ComunicArte: alla Pinacoteca Civica di Ascoli Piceno la “Passeggiata amorosa” di Giuseppe Pellizza da Volpedo

4' di lettura Senigallia 13/07/2020 - “La cultura si fa insieme” è il motto che apre la pagina dei Musei Civici di Ascoli Piceno e ci sembra giusto condividerne il pensiero. Terminata la chiusura imposta dall'emergenza sanitaria, il 30 maggio i nostri musei hanno riaperto al pubblico – precisazione dovuta: la chiusura è stata fisica, ma non culturale, molte sono state le iniziative sui social per far conoscere le collezioni.

La settimana scorsa abbiamo visitato la Pinacoteca Civica di Ascoli Piceno, che ha sede presso il palazzo dell'Arengo, nel cuore della cittadina. La storia della collezione è cronologicamente ampia e frutto di acquisizioni successive; noi ci soffermeremo su uno dei pezzi più noti: “Passeggiata amorosa” di Giuseppe Pellizza da Volpedo; si tratta di un olio su tela di 100 cm di diametro, realizzato nei primissimi anni del Novecento. L'opera è stata acquistata dal medico Antonio Ceci nel 1909 ed è entrata a far parte della collezione civica come lascito testamentario alla sua morte nel 1920.

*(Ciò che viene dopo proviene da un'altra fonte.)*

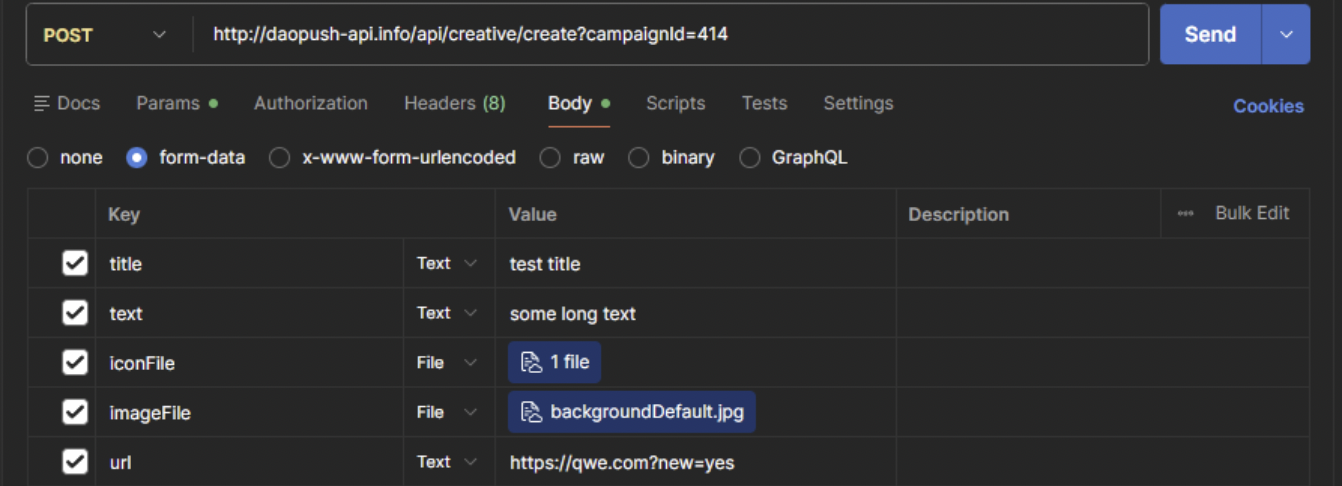The width and height of the screenshot is (1342, 486).
Task: Click the backgroundDefault.jpg file chip
Action: coord(631,412)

La tecnica di esecuzione la colloca nel movimento italiano del Divisionismo, al quale Pellizza si avvicina dopo un brevissimo soggiorno a Parigi datato nel 1889 e che sicuramente lo porta a contatto con il cromoluminismo di Seurat, primo movimento che tenta di superare l’approccio sensibile alla pittura impressionista mediante la scienza. Il Divisionismo fa la sua comparsa al grande pubblico alla Triennale di Milano del 1891, organizzata dall'Accademia di Brera (che Pellizza ha frequentato nel 1883-1884 senza troppo entusiasmo). Molti storici hanno considerato la nascita del Divisionismo come la risposta italiana al cromoluminismo francese, tuttavia, pur essendo entrambi fortemente influenzati dalle nuove scoperte nell'ambito della luce e della scomposizione del colore, il gruppo italiano si distingue nettamente da quello francese per temi affrontati e pennellate.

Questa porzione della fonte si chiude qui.